Options for Steroid-Refractory GVHD

Patients whose acute or chronic GVHD does not improve with corticosteroids are considered to have “steroid-refractory” GVHD. Doctors will try second-line therapies. Patients with steroid-refractory GVHD are encouraged to participate in clinical trials, which may offer access to new drugs or better administration of current drugs.

Systemic Therapy

Systemic therapy is treatment that affects the whole body. It is usually given orally (by mouth) or infused through an IV to reach cells throughout the body. 

The FDA has currently approved three drugs for the treatment of steroid-refractory GVHD.

  • Ruxolitinib (Jakafi®)
  • Ibrutinib (Imbruvica®)
  • Belumosudil (Rezurock®)

Drugs that are not FDA-approved to treat GVHD can be used as “off-label” treatments. “Off-label” prescribing is when a doctor gives a drug that is FDA-approved to treat one condition for another condition, if the doctor feels it will benefit the patient. This is a common practice.

See the Graft-Versus-Host Disease fact sheet for a list of drugs recommended by the National Comprehensive Cancer Network (NCCN) for the treatment of steroid-refractory GVHD.

Extracorporeal photopheresis

Extracorporeal photopheresis (ECP) treatment uses light to treat acute and chronic GVHD that has not improved after steroid treatment. This procedure requires central venous access through a special port and biweekly visits when starting. In this procedure, blood is removed from the patient’s body and enters a machine that separates the lymphocytes from the blood. The blood is returned to the patient without the lymphocytes. The lymphocytes are exposed to a photosensitizing agent, 8-methoxypsoralen, and then treated with ultraviolet light. The treatment of lymphocytes alters their function, and the altered lymphocytes are returned to the body. Researchers do not know exactly how extracorporeal photopheresis works. One theory suggests that it decreases swelling and inflammation in the body.

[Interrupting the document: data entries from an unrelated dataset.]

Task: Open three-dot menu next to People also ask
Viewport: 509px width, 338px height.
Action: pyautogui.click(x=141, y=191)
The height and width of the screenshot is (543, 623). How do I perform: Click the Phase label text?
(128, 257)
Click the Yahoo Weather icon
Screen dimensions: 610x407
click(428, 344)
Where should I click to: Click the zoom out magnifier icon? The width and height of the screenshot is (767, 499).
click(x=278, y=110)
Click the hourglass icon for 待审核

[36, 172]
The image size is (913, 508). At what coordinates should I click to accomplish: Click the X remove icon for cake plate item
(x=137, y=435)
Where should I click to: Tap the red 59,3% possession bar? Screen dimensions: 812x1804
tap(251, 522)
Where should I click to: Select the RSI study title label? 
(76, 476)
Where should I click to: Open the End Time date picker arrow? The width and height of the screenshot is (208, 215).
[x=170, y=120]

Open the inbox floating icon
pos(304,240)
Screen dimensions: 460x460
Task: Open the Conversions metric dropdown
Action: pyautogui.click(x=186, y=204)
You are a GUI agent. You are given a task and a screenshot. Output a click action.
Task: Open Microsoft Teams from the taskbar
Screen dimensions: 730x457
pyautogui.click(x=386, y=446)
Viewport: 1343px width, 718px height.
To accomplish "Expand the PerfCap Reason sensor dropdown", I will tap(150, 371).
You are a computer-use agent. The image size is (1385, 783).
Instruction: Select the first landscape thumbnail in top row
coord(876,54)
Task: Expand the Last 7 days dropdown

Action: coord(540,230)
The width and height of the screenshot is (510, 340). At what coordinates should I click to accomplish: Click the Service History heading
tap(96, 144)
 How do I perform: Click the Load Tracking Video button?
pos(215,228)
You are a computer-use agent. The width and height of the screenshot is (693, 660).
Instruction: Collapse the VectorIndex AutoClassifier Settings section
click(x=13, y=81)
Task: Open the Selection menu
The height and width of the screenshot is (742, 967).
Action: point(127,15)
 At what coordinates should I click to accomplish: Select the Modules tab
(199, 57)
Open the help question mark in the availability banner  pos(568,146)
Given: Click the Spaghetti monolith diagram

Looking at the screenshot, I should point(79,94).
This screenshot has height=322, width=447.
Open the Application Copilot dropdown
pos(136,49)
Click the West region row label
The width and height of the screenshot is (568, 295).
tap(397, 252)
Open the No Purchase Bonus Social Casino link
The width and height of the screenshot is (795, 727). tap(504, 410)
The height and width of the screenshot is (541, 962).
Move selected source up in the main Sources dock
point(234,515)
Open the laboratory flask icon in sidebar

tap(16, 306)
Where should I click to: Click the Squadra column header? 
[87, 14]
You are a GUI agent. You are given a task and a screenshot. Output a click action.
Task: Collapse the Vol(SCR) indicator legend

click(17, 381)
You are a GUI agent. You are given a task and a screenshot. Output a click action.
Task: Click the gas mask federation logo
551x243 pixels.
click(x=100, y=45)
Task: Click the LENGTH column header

Supportive Treatments for GVHD

Common supportive therapies include:

  • TPN (total parenteral nutrition), also called intravenous feeding, for acute GVHD of the bowel, to prevent malnutrition and keep patients from getting weaker
  • Antimicrobials (medicines against bacteria, viruses and fungi) to prevent additional risks of infection from the added immunosuppressants used to prevent and treat GVHD
  • Bone-strengthening agents to prevent bone loss from steroids Taking these medications as prescribed may be as important for patient health as the medicines for GVHD.